• _Directions for this task_:
How do the lines read from the one holding "Given: Click the" through the last line of the listing? Set them down exactly, pictures omitted.

• _Material for this exercise_:
=== Begin Enclosure ===
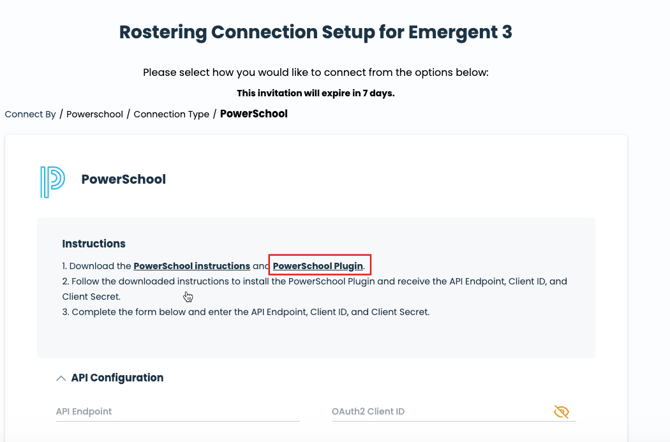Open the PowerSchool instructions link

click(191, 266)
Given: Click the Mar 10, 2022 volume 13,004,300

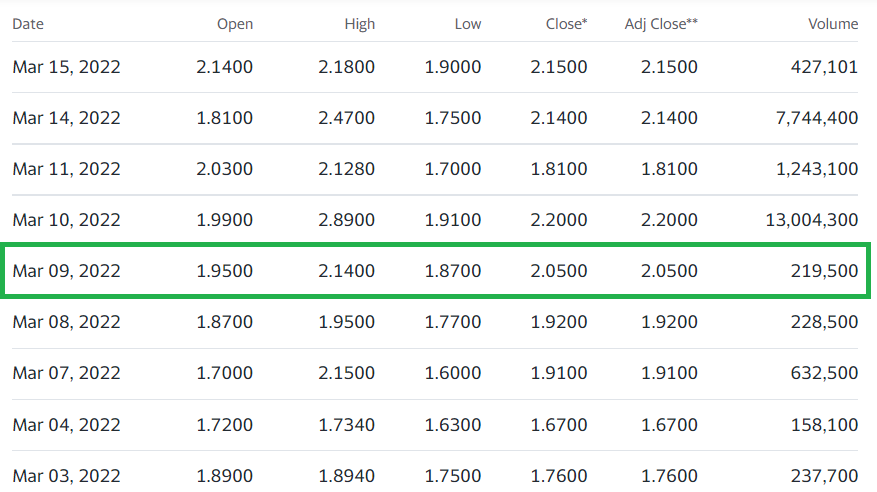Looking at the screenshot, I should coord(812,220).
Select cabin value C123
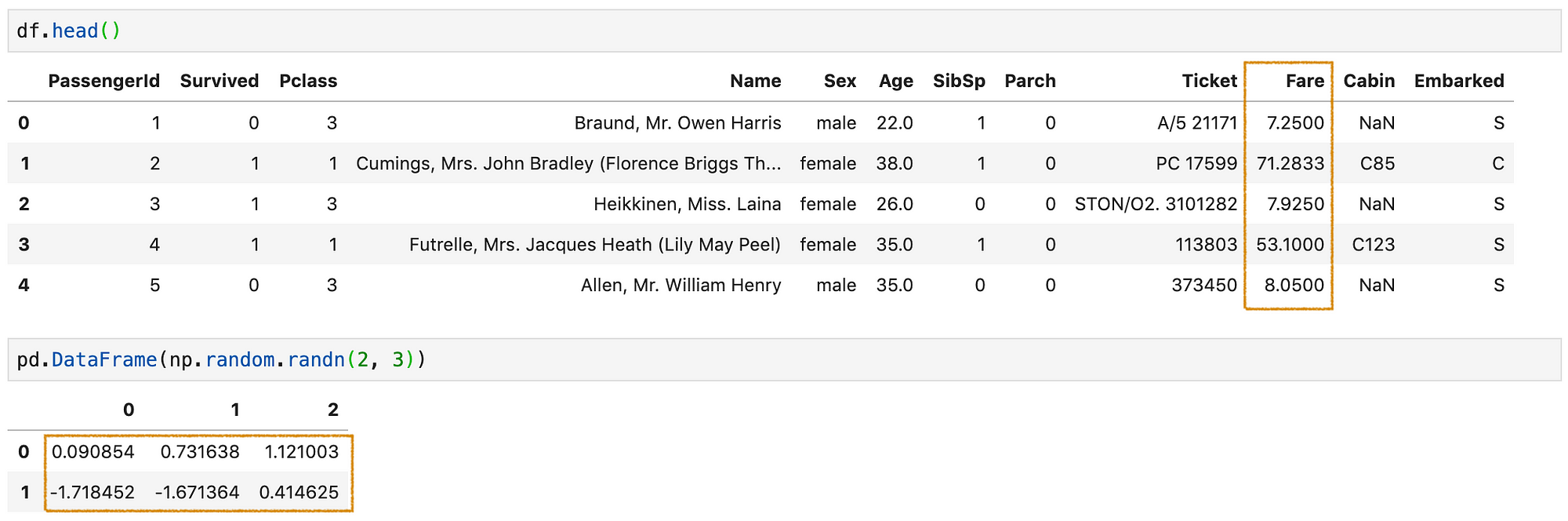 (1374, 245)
=== End Enclosure ===
• _Answer to this problem_:
Given: Click the Mar 10, 2022 volume 13,004,300

Looking at the screenshot, I should coord(812,220).
Select cabin value C123
 (1374, 245)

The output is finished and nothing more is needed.